**Instructions for the task**:
Once you have read the entries below, give them all again without any difference.

**Data extracted from a collection**:
○ ○ ○ ○

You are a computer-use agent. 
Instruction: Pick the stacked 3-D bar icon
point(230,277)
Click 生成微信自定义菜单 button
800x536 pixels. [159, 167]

○ ○ ○ ○

**Exercise response**:
You are a computer-use agent. 
Instruction: Pick the stacked 3-D bar icon
point(230,277)
Click 生成微信自定义菜单 button
800x536 pixels. [159, 167]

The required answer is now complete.